Pour le politologue Rémi Lefebvre, c’est aussi la nature de la faute de Cahuzac qui complique son éventuel retour. «On n’est jamais mort en politique mais on a rarement vu quelqu’un d’aussi compromis, dans le mensonge répété et ostentatoire, revenir dans le jeu politique. Dans la plupart des autres affaires, il n’y a pas d’enrichissement personnel. Là, c’est son intérêt personnel qui a primé. Il a dilapidé son capital de légitimité», analyse-t-il. D’autant, qu’avance le chercheur, «concrètement», pour se présenter à une élection, il faut avoir l’appui d’un parti. Et là, il y a peu de chance que le PS l’accueille ou qu’un autre le fasse.

L’impossible est toujours possible

Mais heureusement, la politique est loin d’être une science exacte et les scénarios les plus rocambolesques peuvent voir le jour. «Son retour est une possibilité qui ne peut pas être exclue», soutient mordicus Jean-Luc Mano, président de la société de conseil politique Only.
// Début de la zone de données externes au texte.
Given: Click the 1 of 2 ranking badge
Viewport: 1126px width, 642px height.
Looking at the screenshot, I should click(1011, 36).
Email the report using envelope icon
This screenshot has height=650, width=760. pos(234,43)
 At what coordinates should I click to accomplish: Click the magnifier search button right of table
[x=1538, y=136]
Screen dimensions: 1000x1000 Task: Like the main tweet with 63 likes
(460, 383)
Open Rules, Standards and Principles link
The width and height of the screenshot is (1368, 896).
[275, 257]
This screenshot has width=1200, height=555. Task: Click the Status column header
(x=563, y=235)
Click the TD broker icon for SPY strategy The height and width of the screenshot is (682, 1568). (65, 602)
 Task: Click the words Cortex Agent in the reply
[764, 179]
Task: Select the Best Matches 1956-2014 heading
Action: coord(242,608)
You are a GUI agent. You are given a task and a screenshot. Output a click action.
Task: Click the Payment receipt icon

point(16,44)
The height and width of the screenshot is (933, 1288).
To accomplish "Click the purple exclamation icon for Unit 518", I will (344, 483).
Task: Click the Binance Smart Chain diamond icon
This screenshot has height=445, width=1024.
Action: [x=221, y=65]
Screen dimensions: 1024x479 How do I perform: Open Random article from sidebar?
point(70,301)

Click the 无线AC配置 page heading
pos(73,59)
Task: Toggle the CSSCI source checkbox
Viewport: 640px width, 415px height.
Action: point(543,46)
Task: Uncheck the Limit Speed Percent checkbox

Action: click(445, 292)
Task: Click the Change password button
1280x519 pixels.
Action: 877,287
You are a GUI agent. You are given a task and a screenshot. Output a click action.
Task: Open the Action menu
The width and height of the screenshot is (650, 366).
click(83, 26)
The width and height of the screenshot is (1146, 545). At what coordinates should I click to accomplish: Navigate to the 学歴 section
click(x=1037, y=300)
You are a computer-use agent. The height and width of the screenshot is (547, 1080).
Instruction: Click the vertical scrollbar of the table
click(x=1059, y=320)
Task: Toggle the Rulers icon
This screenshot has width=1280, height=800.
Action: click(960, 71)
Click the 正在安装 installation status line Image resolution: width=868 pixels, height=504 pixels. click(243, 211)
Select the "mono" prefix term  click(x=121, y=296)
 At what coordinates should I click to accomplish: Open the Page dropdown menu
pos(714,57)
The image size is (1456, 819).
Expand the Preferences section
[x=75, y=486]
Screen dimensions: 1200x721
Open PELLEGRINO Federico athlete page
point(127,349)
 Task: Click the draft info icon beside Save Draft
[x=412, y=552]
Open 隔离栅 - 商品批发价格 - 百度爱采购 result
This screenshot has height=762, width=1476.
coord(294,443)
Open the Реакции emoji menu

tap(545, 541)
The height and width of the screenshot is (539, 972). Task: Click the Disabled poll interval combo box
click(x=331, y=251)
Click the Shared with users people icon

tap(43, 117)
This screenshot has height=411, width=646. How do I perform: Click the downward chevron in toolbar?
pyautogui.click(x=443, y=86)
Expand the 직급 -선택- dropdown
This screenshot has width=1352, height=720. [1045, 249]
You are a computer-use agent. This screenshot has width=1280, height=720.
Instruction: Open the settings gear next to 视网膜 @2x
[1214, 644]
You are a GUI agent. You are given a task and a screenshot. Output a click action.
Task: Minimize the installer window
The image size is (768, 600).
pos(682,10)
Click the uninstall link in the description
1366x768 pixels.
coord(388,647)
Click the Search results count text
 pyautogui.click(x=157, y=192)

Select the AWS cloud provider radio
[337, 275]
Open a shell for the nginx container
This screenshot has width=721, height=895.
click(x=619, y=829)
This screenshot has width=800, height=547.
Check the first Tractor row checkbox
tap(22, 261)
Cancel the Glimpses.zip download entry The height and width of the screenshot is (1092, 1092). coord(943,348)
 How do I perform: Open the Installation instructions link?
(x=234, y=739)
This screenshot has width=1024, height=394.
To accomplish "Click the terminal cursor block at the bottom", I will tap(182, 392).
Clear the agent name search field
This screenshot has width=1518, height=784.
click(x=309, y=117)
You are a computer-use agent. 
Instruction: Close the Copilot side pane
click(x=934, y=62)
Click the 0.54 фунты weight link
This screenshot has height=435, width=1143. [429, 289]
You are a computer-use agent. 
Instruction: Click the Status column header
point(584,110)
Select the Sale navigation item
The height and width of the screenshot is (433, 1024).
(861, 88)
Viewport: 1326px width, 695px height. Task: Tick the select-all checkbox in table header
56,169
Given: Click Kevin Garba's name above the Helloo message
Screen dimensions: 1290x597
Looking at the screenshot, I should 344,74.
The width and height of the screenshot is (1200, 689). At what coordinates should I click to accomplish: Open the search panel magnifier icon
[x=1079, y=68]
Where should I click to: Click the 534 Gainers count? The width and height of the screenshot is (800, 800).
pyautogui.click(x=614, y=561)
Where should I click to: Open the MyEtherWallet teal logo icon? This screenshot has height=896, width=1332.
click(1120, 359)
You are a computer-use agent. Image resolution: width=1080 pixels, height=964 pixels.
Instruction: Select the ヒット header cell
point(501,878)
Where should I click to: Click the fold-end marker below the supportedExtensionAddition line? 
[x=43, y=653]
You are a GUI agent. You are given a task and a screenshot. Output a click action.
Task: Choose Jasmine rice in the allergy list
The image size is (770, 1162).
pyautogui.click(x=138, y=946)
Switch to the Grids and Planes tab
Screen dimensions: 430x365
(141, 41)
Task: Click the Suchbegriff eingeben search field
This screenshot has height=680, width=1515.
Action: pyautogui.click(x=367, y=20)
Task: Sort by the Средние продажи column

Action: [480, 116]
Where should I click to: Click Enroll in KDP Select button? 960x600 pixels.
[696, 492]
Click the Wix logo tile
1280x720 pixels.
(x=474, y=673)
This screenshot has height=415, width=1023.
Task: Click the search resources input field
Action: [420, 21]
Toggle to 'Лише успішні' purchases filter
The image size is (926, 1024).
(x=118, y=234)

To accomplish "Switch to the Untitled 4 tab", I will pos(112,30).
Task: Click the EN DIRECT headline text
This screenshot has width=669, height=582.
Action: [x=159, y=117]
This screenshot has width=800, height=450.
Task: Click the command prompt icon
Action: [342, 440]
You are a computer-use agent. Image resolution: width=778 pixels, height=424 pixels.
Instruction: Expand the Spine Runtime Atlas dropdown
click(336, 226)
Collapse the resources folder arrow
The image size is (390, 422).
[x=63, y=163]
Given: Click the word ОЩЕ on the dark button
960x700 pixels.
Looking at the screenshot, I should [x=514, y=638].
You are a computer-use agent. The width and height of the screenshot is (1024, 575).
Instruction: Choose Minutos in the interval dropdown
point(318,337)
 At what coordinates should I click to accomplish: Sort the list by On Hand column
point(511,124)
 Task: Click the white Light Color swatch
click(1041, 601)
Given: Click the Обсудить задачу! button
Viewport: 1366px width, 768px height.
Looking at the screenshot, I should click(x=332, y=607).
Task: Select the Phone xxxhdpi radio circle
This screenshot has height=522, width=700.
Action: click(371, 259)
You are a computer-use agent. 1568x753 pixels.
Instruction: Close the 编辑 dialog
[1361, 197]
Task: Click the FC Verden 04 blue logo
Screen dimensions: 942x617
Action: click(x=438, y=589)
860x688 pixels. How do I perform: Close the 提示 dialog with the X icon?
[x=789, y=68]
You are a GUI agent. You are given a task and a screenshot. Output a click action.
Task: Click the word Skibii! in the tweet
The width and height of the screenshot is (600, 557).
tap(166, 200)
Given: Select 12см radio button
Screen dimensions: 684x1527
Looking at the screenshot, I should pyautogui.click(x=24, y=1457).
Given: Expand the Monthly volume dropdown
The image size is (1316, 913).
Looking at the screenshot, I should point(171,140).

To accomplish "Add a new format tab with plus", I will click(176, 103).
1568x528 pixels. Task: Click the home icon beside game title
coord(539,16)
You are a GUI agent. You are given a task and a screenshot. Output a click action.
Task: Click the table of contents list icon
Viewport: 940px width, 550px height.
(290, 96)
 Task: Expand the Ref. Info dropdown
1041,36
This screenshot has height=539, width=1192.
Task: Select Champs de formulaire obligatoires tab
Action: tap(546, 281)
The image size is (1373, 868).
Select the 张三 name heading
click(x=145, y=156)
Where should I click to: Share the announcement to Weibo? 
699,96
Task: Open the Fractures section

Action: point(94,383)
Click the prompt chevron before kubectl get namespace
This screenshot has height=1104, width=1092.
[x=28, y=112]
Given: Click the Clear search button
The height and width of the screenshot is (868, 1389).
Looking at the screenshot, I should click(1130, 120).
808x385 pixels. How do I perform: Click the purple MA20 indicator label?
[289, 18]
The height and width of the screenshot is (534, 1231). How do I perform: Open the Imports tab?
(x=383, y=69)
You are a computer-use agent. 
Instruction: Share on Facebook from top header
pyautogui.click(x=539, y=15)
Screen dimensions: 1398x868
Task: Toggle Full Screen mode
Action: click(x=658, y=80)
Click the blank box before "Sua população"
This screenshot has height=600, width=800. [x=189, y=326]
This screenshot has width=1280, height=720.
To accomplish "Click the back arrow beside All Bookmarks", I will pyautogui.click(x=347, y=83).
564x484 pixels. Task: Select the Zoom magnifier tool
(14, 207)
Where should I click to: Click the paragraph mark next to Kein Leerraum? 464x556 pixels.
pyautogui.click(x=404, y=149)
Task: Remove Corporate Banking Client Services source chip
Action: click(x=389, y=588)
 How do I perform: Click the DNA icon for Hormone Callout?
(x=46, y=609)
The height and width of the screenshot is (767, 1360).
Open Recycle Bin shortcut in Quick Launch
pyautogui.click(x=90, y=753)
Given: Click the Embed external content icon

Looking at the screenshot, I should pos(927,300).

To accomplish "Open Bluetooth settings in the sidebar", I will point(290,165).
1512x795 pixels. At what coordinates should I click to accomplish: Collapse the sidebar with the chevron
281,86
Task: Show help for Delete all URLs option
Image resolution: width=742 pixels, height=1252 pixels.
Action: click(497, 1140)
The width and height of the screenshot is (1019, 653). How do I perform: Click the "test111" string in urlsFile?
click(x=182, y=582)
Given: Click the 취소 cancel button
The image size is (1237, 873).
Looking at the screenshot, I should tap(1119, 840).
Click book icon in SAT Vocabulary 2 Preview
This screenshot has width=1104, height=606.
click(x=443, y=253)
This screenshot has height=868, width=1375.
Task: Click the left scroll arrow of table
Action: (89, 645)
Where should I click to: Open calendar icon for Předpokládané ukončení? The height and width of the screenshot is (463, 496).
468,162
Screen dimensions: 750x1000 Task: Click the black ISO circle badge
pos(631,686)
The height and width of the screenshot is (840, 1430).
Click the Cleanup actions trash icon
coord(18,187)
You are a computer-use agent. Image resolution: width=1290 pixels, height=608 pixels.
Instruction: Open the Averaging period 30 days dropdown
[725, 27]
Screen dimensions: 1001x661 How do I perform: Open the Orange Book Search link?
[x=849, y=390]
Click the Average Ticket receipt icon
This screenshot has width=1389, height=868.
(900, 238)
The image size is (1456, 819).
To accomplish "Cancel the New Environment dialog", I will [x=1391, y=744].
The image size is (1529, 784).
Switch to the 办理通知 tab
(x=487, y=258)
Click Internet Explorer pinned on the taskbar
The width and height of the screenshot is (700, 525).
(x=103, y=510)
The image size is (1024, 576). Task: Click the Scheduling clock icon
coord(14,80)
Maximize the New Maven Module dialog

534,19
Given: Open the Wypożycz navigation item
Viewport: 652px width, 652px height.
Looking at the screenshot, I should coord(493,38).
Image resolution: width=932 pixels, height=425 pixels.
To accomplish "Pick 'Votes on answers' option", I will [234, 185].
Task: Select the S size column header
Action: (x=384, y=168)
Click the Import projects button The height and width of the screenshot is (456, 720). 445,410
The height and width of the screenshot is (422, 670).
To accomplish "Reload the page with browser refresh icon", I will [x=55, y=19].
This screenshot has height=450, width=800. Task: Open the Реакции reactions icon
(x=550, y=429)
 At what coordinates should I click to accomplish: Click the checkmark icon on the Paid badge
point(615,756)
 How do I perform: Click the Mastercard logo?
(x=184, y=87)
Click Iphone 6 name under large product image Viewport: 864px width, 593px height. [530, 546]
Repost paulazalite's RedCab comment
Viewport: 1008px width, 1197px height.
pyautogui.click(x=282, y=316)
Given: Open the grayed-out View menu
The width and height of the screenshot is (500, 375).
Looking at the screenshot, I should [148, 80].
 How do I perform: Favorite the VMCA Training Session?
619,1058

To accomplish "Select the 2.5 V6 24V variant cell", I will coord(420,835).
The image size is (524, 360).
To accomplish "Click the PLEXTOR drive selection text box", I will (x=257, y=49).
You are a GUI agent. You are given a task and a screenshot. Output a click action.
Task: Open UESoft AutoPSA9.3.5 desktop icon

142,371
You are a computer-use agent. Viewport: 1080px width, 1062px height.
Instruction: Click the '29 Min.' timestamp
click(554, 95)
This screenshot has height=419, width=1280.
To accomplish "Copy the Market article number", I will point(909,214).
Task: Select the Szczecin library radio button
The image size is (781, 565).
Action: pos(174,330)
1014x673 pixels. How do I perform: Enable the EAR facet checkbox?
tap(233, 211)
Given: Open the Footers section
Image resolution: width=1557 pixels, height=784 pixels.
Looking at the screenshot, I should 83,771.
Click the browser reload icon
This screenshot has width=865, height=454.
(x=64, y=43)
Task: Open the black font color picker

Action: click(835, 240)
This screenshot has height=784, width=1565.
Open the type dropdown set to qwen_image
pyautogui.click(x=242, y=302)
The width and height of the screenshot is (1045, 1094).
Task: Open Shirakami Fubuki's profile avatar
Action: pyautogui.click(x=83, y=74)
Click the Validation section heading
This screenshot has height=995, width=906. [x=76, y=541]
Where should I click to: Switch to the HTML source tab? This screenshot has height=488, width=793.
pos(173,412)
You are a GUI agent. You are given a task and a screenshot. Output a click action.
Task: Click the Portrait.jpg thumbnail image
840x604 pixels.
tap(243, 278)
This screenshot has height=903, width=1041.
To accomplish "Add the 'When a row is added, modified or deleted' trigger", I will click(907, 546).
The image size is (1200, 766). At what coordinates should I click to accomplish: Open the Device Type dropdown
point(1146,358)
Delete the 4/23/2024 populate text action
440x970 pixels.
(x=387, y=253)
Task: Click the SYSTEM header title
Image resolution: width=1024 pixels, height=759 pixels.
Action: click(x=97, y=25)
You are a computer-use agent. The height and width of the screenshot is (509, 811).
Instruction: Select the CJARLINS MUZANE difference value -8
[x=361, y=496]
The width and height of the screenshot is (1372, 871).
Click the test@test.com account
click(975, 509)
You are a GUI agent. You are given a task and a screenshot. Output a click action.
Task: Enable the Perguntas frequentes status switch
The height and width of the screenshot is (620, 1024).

Et pour deux raisons: «On est dans un système judéo-chrétien: il faut avouer, être condamné, puis il y a l’idée qu’on a réglé ses comptes et qu’on a le droit à une deuxième chance. Et en France plus qu’ailleurs, le jugement très violent de l’opinion sur ces affaires s’estompe rapidement.»

Sauf que là, Jérôme Cahuzac a été exclu de la classe politique par l’ensemble de la classe politique. «L’affaire Cahuzac a été immédiatement systémique: elle mettait en cause le système. La classe politique a donc essayé de se protéger en isolant Cahuzac du système, en cognant sur lui très violemment, pour dire “c’est la faute d’un seul homme”», rappelle Jean-Luc Mano. Et c’est d’ailleurs pour ça que Cahuzac pourrait revenir, non pas en politique, mais troubler le jeu politique, un peu comme une grenade prête à dégoupiller. «Avec la menace de son livre, c’est une manière de dire: "On a fréquenté les mêmes placards pendant 15 ans, attention si vous me cherchez trop, je balancerai les cadavres"», ajoute-t-il. Même analyse du côté de Rémi Lefebvre, qui lui voit surtout «un pouvoir de nuisance». «Il a été humilié, n’a reçu aucun soutien, il saura peut-être se rappeler au mauvais souvenir de ses camarades.»